PASSAGE FOR REVIEW:
IEM - network operating center wrote:
international mailinglist, language is english (but there are a lot of
subscribers with special characters in their names, especial spanish ones)
the list in question is the one with the most traffic: the archive
starts in 1998 and by now there are about 37850 files in it, without
attachments (which i exclude from indexing via the
"exclude-pattern"-flag) there are 33419.
Namazu supports only English (and Japanese).
Spanish cannot be correctly processed.
In a word, operation when Spanish is input has not been secured.
i guess it is a problem with some multi-byte characters.
The cause might be another one.

Stored items from a collection:
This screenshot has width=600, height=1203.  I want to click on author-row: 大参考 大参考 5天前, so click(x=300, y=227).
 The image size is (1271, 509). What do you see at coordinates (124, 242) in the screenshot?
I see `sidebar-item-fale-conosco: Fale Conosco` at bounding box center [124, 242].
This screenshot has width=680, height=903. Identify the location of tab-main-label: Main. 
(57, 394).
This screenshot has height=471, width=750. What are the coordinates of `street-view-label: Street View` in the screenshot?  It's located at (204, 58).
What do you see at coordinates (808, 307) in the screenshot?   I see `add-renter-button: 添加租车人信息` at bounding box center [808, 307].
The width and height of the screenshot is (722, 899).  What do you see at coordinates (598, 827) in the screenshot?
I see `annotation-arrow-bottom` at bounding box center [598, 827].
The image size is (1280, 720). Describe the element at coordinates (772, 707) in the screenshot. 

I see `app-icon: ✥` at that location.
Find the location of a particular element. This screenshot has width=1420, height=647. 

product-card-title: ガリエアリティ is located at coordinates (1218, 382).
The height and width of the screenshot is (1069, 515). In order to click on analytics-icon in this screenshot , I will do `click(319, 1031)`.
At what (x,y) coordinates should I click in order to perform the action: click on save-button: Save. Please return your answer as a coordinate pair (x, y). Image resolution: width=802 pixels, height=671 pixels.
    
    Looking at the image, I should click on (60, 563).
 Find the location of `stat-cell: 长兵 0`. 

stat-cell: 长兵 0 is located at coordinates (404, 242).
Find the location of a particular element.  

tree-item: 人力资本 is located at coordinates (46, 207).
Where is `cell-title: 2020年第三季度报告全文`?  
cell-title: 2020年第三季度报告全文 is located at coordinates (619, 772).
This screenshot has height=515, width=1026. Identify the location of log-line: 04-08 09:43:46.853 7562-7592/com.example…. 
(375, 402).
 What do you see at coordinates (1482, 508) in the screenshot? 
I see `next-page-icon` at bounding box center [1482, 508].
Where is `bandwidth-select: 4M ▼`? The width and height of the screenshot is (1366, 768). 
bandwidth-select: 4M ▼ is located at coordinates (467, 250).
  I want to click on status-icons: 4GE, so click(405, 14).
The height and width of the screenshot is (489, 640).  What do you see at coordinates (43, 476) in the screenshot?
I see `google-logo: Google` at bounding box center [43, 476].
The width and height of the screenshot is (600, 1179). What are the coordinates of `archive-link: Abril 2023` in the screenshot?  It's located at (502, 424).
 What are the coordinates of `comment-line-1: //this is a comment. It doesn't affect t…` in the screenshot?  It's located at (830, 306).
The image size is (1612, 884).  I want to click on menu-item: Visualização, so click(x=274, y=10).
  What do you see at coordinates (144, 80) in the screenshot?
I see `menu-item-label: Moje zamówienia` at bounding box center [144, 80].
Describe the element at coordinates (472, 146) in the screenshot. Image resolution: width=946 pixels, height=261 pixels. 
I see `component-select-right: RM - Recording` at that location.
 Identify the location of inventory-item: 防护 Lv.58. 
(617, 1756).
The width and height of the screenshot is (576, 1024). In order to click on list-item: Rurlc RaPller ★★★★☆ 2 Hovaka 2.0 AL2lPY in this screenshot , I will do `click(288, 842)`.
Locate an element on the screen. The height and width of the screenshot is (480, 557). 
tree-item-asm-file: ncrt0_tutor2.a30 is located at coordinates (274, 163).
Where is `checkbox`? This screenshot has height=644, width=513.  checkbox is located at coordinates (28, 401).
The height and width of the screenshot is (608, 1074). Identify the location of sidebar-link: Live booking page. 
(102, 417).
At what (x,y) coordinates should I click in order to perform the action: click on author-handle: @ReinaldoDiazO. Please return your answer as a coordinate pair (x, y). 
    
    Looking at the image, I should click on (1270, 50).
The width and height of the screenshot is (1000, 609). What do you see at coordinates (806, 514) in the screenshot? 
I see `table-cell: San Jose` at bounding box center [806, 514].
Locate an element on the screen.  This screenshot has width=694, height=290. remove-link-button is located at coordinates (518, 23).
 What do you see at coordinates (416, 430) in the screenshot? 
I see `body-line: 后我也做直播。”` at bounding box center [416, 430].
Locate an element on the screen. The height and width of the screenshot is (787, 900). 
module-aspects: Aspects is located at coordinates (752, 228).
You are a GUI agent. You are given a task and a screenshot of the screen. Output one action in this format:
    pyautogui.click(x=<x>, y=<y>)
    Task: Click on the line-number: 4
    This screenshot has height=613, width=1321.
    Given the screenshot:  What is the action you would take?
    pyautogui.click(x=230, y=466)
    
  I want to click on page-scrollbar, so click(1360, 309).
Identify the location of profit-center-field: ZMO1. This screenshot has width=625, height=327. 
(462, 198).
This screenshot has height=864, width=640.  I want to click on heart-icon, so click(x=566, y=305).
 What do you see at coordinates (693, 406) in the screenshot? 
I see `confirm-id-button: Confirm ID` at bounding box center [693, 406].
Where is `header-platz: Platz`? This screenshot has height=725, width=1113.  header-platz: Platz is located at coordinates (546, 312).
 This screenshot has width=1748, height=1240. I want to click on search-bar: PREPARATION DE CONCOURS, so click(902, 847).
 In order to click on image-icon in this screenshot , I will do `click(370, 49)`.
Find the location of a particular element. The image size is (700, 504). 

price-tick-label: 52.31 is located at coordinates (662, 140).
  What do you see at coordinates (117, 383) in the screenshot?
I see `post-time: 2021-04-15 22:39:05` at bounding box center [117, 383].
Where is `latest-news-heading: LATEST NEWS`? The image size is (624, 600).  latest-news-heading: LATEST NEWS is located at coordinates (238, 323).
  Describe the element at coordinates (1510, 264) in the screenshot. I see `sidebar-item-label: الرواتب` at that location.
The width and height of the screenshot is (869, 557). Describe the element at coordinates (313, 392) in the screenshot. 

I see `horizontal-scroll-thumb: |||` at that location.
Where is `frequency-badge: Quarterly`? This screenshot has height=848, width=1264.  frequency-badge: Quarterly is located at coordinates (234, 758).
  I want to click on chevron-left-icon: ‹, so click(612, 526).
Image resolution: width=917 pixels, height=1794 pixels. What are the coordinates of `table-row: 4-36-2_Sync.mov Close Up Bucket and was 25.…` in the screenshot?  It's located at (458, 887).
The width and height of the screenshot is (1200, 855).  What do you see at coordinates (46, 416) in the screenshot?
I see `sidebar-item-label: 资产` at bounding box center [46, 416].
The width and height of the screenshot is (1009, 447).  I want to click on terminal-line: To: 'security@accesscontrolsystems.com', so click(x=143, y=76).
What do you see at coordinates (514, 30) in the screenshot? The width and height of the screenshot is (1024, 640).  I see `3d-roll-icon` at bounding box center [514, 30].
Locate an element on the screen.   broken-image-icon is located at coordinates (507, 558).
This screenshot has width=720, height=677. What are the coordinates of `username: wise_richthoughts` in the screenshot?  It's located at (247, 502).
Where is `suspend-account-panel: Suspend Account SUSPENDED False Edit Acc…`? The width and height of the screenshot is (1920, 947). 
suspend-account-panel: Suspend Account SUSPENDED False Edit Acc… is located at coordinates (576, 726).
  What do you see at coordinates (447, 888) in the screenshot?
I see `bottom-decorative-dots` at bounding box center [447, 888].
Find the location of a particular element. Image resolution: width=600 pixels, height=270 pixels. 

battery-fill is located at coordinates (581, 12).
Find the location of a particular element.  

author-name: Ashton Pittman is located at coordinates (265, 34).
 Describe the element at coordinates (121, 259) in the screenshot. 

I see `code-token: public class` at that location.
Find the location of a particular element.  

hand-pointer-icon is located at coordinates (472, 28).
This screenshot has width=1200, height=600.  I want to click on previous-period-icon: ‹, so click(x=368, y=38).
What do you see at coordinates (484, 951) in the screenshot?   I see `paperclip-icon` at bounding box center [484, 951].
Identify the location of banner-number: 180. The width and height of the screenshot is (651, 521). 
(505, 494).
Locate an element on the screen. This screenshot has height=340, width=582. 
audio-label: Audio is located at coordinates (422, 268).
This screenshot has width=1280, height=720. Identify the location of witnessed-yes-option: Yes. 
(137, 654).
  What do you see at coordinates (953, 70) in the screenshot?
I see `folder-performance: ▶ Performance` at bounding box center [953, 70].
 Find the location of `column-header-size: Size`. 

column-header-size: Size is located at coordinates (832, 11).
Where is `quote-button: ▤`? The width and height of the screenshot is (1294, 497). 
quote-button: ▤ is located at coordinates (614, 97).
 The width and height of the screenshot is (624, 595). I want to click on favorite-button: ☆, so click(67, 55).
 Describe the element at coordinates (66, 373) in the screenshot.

ASSIGNED TASK A: In the thread about Namazu, how many files remain in the archive once attachments are excluded?
ASSIGNED TASK B: Change "profit-center-field" to "cost-center-field" in the part of the entries that opens with the line containing "What do you see at coordinates (416, 430)" and closes with the line containing "(462, 198).". Give only that part, otherwise unchanged.
The thread about Namazu and the entries are unrelated to each other.

ANSWER AREA A: 33419

ANSWER AREA B:
 What do you see at coordinates (416, 430) in the screenshot? 
I see `body-line: 后我也做直播。”` at bounding box center [416, 430].
Locate an element on the screen. The height and width of the screenshot is (787, 900). 
module-aspects: Aspects is located at coordinates (752, 228).
You are a GUI agent. You are given a task and a screenshot of the screen. Output one action in this format:
    pyautogui.click(x=<x>, y=<y>)
    Task: Click on the line-number: 4
    This screenshot has height=613, width=1321.
    Given the screenshot:  What is the action you would take?
    pyautogui.click(x=230, y=466)
    
  I want to click on page-scrollbar, so click(1360, 309).
Identify the location of cost-center-field: ZMO1. This screenshot has width=625, height=327. 
(462, 198).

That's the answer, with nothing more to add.